Halk arasında üç aylar olarak bilinen, Recep, Şaban ve Ramazan ayları, Rahman, Rahim ve keremi bol olan Rabbimizin biz Müslümanlara ikram ettiği pek bereketli ve feyizli bir zaman dilimidir.

Nasıl ki mekânlar içerisinde farklı mekânlar varsa zamanlar içerisinde de farklı zamanlar vardır. Cuma günü Müminlerin haftalık bayramıdır. Geceler içinde Kadir gecesi 364 günden, aylar içinde Üç Aylar diğer aylardan, Üç Aylar içerisinde de Ramazan ayı diğer iki aydan daha hayırlıdır. Hicri takvime göre Recep ayının ilk Perşembeyi Cumaya bağlayan gecesi Regaip kandilidir. Recep “Eşhur-u hurum/Haram aylar” denen her türlü savaşın ve vuruşmanın yasak sayıldığı Araplarca saygı ve hürmet gösterilen ayardan biridir. Bu haram aylar Zilkâde, Zilhicce , Muharrem ve Recep aylarıdır. Nitekim Sevgili Peygamberimiz: “Recep Allah’ın ayı, Şâban benim ayım, Ramazan ümmetimin ayıdır.” buyurmuşlardır.  Ayrıca Peygamber Efendimiz Recep ayına girince. “Allahümme bârik lenâ fî recebe ve şabana ve beliğ ramazana. Ey Allahım, Recep ve Şabanı bize mübarek kıl; bizi Ramazan’a eriştir.” diye dua ederlerdi. (A. b. Hanbel, “Müsned”, 1, 259)

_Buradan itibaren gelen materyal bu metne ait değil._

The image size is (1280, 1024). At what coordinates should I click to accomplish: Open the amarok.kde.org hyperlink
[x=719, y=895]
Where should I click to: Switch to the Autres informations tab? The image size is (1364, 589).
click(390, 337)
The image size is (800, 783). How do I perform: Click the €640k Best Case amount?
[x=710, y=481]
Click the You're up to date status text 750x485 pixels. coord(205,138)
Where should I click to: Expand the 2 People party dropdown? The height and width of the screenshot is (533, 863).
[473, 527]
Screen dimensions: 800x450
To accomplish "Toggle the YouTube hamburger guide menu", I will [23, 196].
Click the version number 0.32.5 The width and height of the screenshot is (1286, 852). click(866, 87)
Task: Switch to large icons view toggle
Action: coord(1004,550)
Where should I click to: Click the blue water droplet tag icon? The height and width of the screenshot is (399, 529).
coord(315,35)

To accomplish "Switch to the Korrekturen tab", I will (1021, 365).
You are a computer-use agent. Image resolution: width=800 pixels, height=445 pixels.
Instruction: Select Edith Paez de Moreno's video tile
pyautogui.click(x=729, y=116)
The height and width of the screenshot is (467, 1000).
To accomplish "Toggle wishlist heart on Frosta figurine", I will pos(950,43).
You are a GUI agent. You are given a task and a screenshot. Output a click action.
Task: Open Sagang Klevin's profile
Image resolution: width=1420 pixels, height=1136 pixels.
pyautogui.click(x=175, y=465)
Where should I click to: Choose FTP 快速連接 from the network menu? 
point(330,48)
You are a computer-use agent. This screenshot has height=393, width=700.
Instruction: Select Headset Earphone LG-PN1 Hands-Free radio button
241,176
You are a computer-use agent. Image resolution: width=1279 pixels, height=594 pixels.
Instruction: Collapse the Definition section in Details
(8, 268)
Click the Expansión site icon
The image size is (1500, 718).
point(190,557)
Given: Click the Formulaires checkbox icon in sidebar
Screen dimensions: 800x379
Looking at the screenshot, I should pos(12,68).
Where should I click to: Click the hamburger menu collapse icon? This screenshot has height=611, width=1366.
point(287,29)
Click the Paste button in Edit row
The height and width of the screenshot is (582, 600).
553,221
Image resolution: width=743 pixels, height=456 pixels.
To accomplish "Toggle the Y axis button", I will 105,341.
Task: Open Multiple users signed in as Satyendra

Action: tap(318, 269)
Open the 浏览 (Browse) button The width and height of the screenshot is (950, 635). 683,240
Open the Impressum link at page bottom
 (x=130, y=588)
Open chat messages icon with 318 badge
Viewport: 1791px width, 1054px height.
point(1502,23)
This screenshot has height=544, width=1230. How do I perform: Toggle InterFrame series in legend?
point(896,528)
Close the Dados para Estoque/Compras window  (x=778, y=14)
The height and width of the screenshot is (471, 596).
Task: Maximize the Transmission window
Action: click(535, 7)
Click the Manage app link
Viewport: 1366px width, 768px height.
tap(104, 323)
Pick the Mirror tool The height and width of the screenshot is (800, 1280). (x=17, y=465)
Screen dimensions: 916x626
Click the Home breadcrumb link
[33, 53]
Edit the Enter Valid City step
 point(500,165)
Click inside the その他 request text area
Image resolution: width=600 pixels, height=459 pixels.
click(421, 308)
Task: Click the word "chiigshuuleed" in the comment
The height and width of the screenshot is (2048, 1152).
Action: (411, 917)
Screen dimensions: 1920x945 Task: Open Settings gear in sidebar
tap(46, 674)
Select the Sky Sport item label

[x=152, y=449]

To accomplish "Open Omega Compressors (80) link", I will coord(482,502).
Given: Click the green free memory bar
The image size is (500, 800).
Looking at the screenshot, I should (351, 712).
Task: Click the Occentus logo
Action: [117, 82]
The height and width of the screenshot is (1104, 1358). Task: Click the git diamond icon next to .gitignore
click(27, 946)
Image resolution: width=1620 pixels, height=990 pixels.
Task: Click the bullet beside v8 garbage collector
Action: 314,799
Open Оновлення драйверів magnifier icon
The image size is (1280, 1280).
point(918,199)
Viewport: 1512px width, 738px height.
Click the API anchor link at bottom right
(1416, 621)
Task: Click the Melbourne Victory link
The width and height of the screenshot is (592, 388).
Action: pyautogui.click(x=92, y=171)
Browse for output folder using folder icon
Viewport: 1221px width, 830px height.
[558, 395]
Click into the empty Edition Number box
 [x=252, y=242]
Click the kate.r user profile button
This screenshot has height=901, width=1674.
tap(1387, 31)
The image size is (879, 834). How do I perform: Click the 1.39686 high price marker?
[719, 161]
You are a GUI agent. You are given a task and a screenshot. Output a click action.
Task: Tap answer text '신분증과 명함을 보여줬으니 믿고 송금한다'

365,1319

Recep ayı Cahiliye devri Arpaları’nca da kutsal sayılır, bu ay girer girmez, Araplar arasındaki kavgalar, savaşlar, baskın ve çapulculuk gibi kötü şeyler yasaklanırdı. Birbirleriyle dövüşen, ömürlerini kabile savaşları ve kan davaları ile geçiren Araplar Recep ayına girer girmez silahlarını bırakır ve zırhlarını çıkarırlardı. Hatta babasının katilini öldürmek üzere atına binen ve onu takibe çıkan bir adam bile Recep ayı girer girmez, babasının katiliyle karşılaşsa bile onu görmezlikten gelirdi. Recep ayının hürmetine ona saldırmaz, bu işi Ramazan sonuna bırakırdı. Herkes bu ayda kendisini emniyette ve huzurda hissederdi. Üzerimize İslam güneşi doğduktan sonra bu aylara izzet ve ikram daha da artırıldı.

Farklı mekânlar ve farklı zamanlar farklı insan, farklı Müslüman olmak isteyenler içindir. Bunun bilimcinde olmak ve bu farklı zamanları farklı şekilde değerlendirip feyiz ve bereketinden yararlanmak gerekir. “Recep“ kelime olarak “tercip” mastarından türemiştir ki tazim-saygı ve hürmet manalarına gelir. Bu aya, bu ayda tövbe edenlere rahmet yağdığı ve ibadet işleyenlere nûr indiği için “ÂSAP” adı da verilir.

Recep ayının ilk perşembeyi Cumaya bağlayan gecesi “Regâip Kandili”dir. Regâib, kelime olarak, rağbet olunan, değer verilen şey ve büyük ikram anlamlarına gelir.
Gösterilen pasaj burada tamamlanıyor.